Keeping in view the larger picture, the PML-N’s economic managers have tried to do the best they could, although at some places they unnecessarily overplayed their hand. For instance, they could have easily avoided upping the GST by one percent which will touch off a new wave of inflationary pressures and make life more expensive for the common man. Similarly, the budget makers did not allow even a nominal increase in the salaries of government employees who are out in the streets agitating.

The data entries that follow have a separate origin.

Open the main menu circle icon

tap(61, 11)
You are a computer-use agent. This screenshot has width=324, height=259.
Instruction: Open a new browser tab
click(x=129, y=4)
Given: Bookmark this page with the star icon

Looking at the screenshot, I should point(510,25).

On the issue of raising revenue, the government has shied away from direct taxation like wealth tax, capital gain tax, agricultural income tax, etc. and relied more on indirect ones. New taxation measures announced by the government include an increase in the general sales tax rate from 16 to 17 percent and withholding tax from 0.2 to 0.3 percent on cash withdrawals from banks. There is also no explanation why the government has imposed the Federal Excise Duty at the rate of 40 paisa per kg on imported seeds and Re1 per kg on locally produced oil.

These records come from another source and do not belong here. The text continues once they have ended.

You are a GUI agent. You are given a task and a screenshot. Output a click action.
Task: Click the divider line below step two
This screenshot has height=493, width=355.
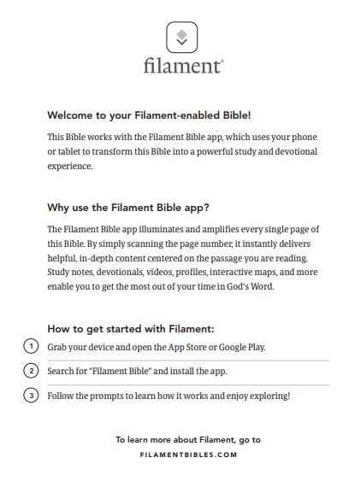click(x=188, y=384)
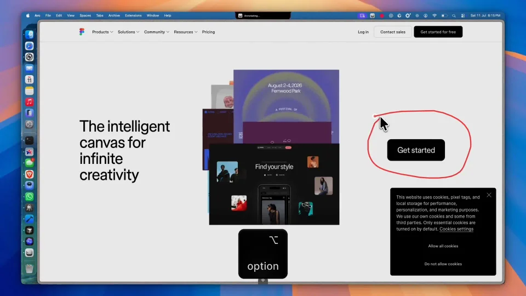Open the Archive menu in menu bar

(114, 15)
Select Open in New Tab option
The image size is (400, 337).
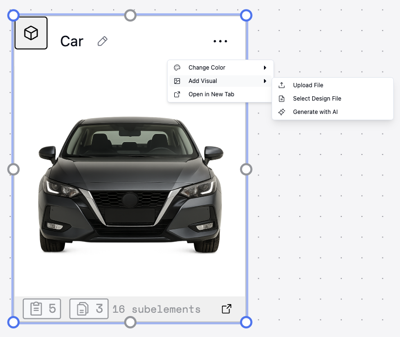click(x=211, y=94)
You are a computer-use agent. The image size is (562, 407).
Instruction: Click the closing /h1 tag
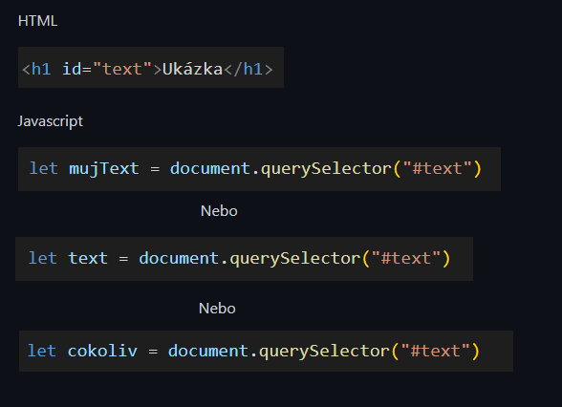point(249,69)
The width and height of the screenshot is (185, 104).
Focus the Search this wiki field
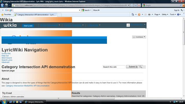(114, 67)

The budget with a total outlay of Rs 3,591 billion envisages raising the revenue collection by Rs 455 billion and increasing the public sector development spending to Rs 540 billion. The fiscal deficit is to be reduced from 8.8 percent to 4 percent, and the GDP growth rate is to be raised to 4.5 percent, besides increasing the investment-to-GDP ratio to 20 per cent in the medium term. These are ambitious targets and economists doubt if they are achievable in the present circumstances.

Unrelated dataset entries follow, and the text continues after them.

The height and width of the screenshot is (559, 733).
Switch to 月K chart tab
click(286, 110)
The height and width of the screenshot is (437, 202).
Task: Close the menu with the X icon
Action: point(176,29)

Given the severity of the power crisis, the budget specially focuses on solving the problem of circular debt which is to be eliminated in 60 days. An amount of Rs 225 billion would be invested in the energy sector with Rs 107 billion from the PSDP and the remaining amount by Pepco/Wapda through government support to complete Neelum-Jhelum Hydro Power Project (1,000 MW), DiamirBhasha Dam and Hydropower Project (4,500MW), Tarbela Fourth Extension Project (1,410MW), Thar Coal Gasification Project (100MW), Chashma Civil Nuclear Power project (600MW). With Pakistan losing 2-3 percent of GDP annually due to the energy shortfall, the focus on these projects is justified and point in the right direction.

Given the fact that there is too much leakage and wastage in government expenditure, it is a welcome decision to abolish the Prime Minister’s and other ministers’ discretionary funds and put a ban on the import of duty-free vehicles by VVIPs. Other austerity measures include considerable reduction in the expenditure incurred on PM Office and PM House. Against the revised expenditure of Rs725 million incurred during 2012-13, the budget for the Prime Minister’s Office for 2013-14 is only Rs396 million, showing a decrease of 45 percent. Similarly, the budget for the Prime Minister’s House has been reduced by 44 percent. There will also be a complete ban on the purchase of new cars for the Prime Minister’s Office. But the austerity regime should not remain confined to the highest level. It should be applied all across the board, especially with regard to the use of government vehicles and local and foreign travel by ministers and bureaucrats.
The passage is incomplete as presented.